Starting at the line below that contains "Click the Copy report button" and ending at the line that contains "back with Safari", retype each line exactly as it stands, but omit the pictures.

*SUPPLIED DATA:*
·····

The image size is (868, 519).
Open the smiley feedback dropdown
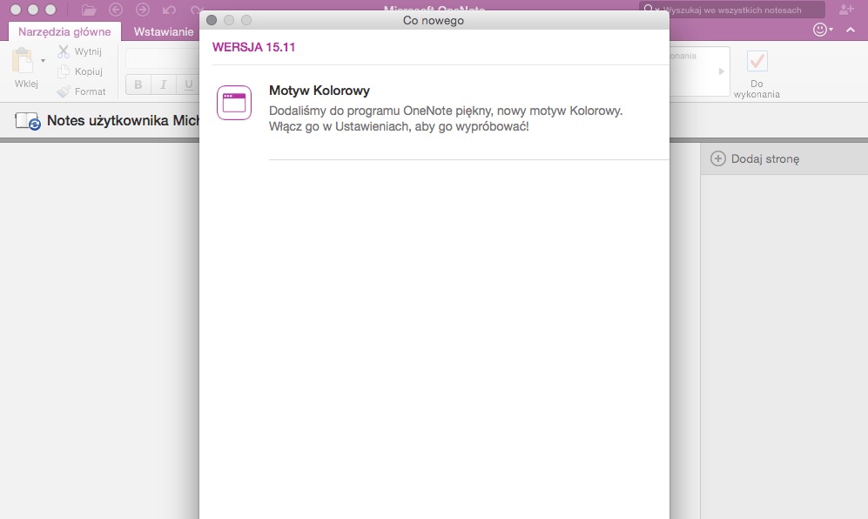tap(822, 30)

·····

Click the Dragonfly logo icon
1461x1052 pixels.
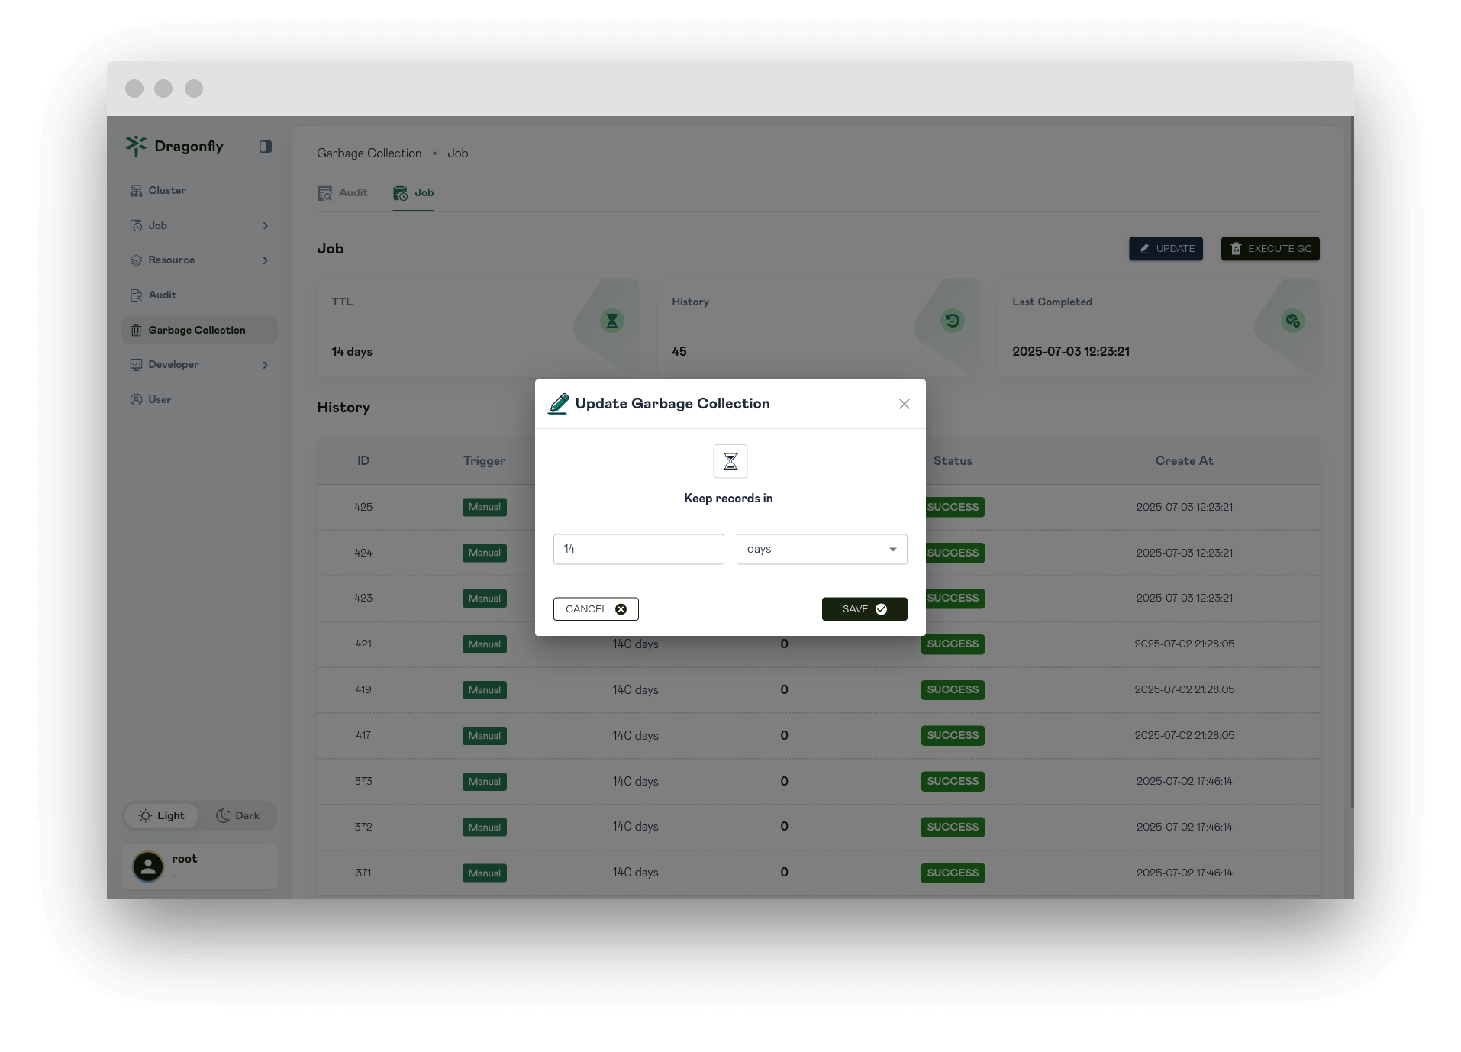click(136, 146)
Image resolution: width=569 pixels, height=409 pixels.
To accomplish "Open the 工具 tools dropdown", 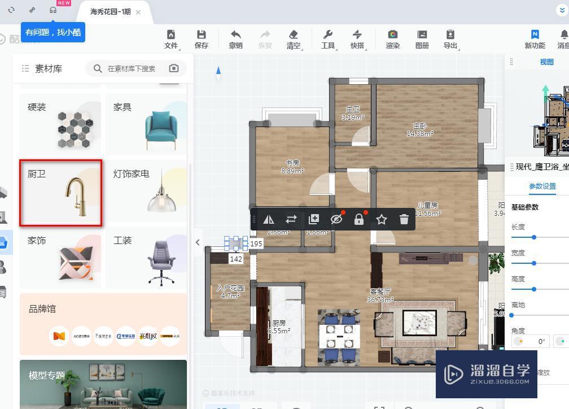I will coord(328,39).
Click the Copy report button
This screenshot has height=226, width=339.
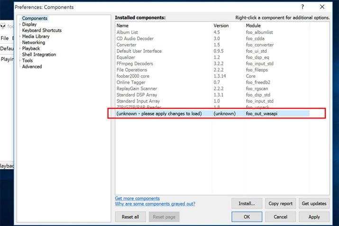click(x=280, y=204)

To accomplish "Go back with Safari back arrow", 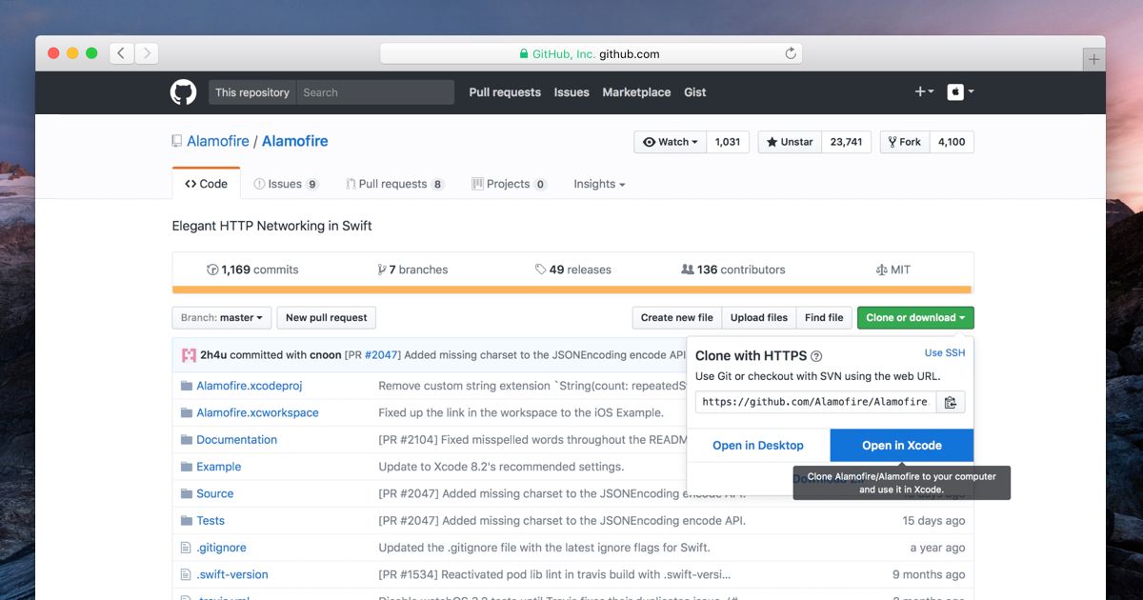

·····

*SOLUTION BELOW:*
Click the Copy report button
This screenshot has height=226, width=339.
click(x=280, y=204)

To accomplish "Go back with Safari back arrow", 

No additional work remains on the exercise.